Alongside dozens of other shareholders, we are looking into possible actions for both the possible breaches of duties and regulations by the ex-directors, as well as if it is possible to prevent the transference of shares to Liatam for nil consideration.

It is not just about possibly salvaging the situation, but the principle itself: Even if we can't salvage anything, not taking actions as a shareholder for wrongdoings (and I stress, WHEN YOU HAVE THE POWER TO DO SO) just sets a precedent for other crooks to try similar monkey business with shareholders' hard-earned money.

Well, that wraps up 2019.





Going forward into 2020
First, I hope my feeling of energy coming back is genuine and propel me to write better. I still owe myself the promise of doing a huge Alita Resources write-up. I think this will benefit in a lot of ways:
  • Understanding investing into the lithium sector
  • Understanding early signs of any red flags
  • Understanding how the company fell apart
  • Updating on possible salvaging actions
Next, I have decided to give making my blog shows the same between mobile and desktop format, as it seemed to look better on one of the financial blogger's site I visited recently. Mobile site, while looking cleaner, I also feel readers also miss out on other areas to explore.  Change of plans - it looks bad. Probs need to be optimised further.

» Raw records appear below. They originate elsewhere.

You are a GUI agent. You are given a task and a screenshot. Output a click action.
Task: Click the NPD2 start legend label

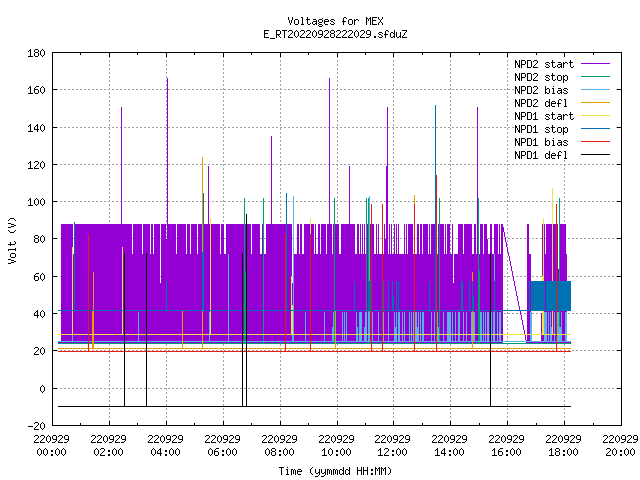544,64
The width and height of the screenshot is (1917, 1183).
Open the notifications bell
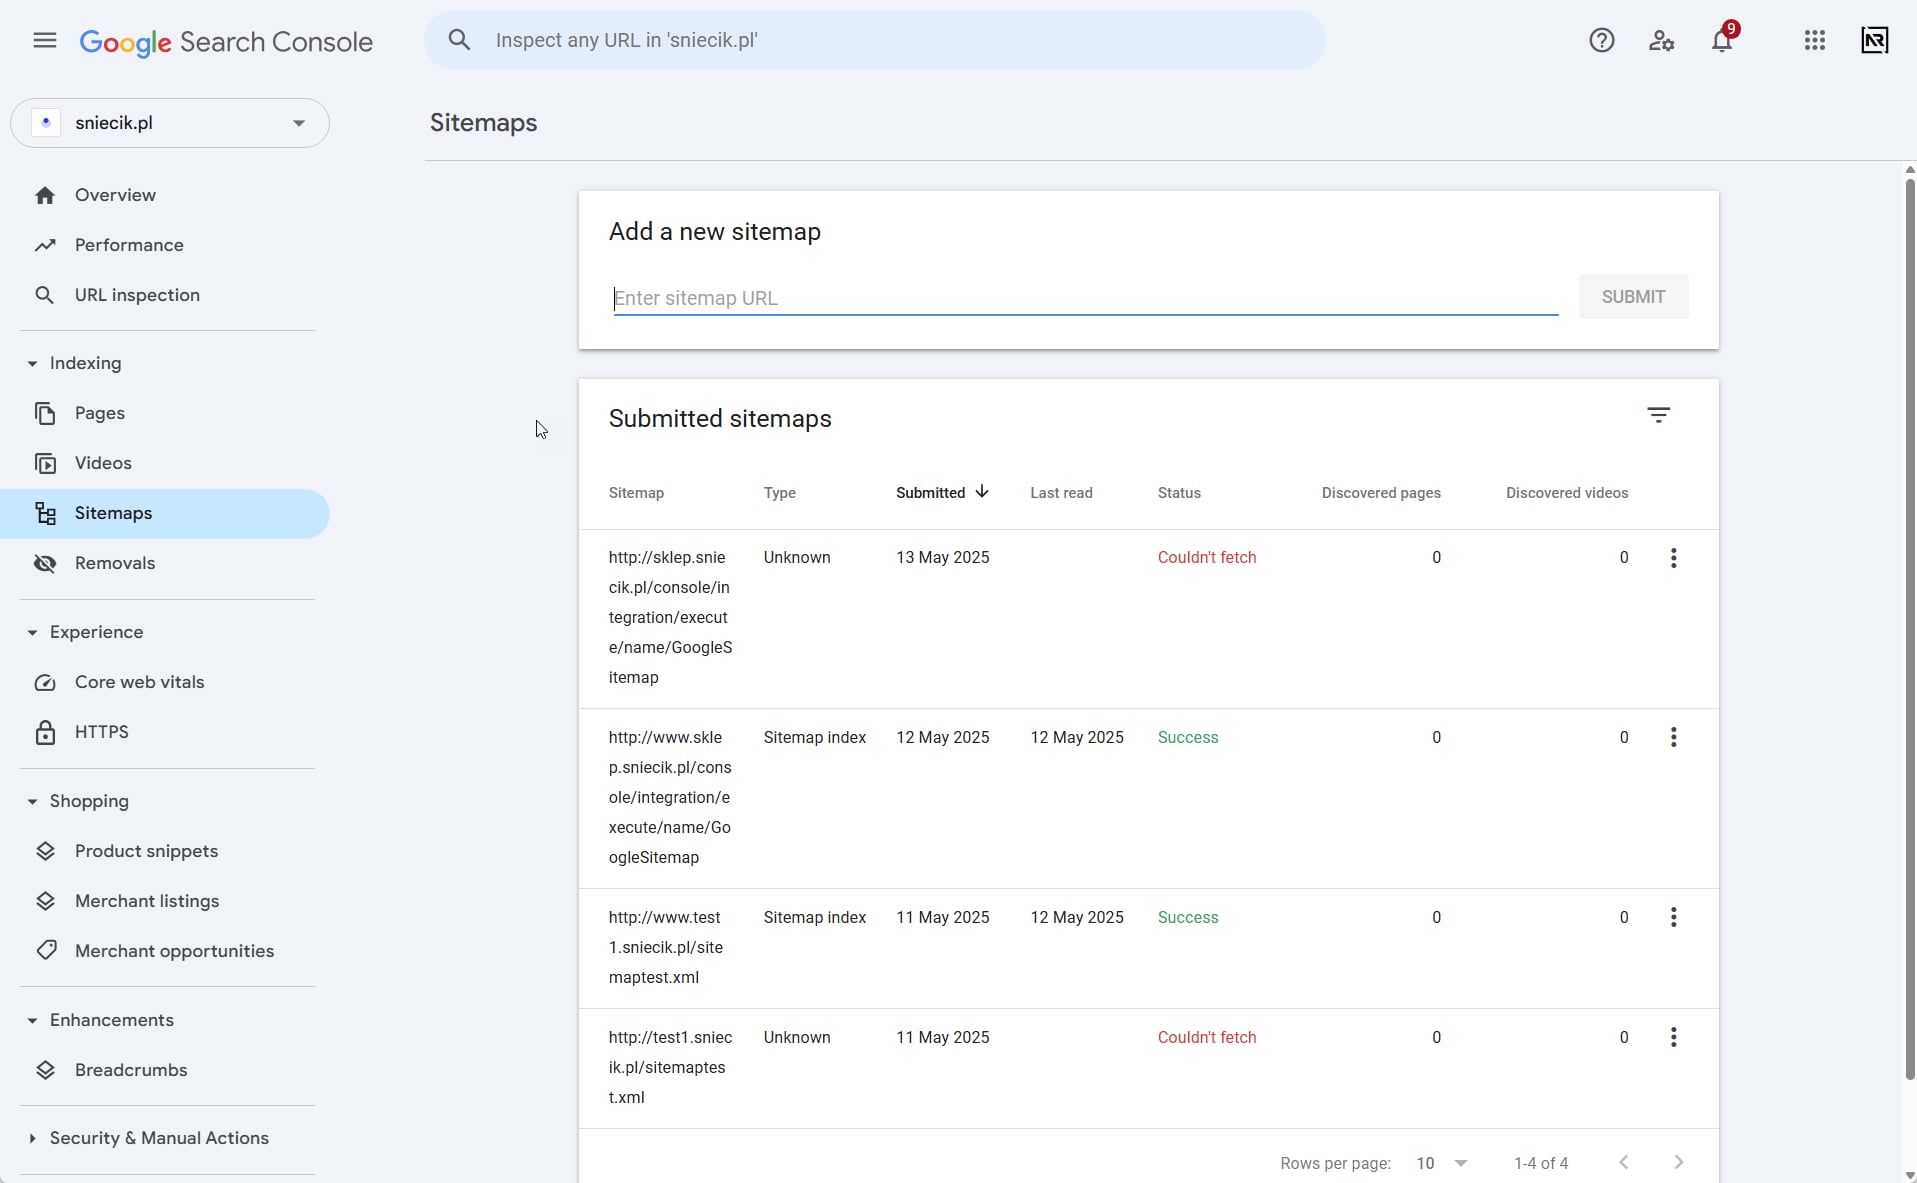pyautogui.click(x=1722, y=41)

On the investment forefront, I suspect there will be little (if any) adding to positions or recycling of funds. Off the top of my head, the most likely adding of positions will be to existing REIT positions when rights issue comes about. I am also keen to add position to some blue-chips as well. Having said all that, I hold this does not happen too soon - I need more funds! Hahaha.

Alright, with that, I would like to thank you all for reading, and wishing you a Happy New Year - May 2020 be a good or better year!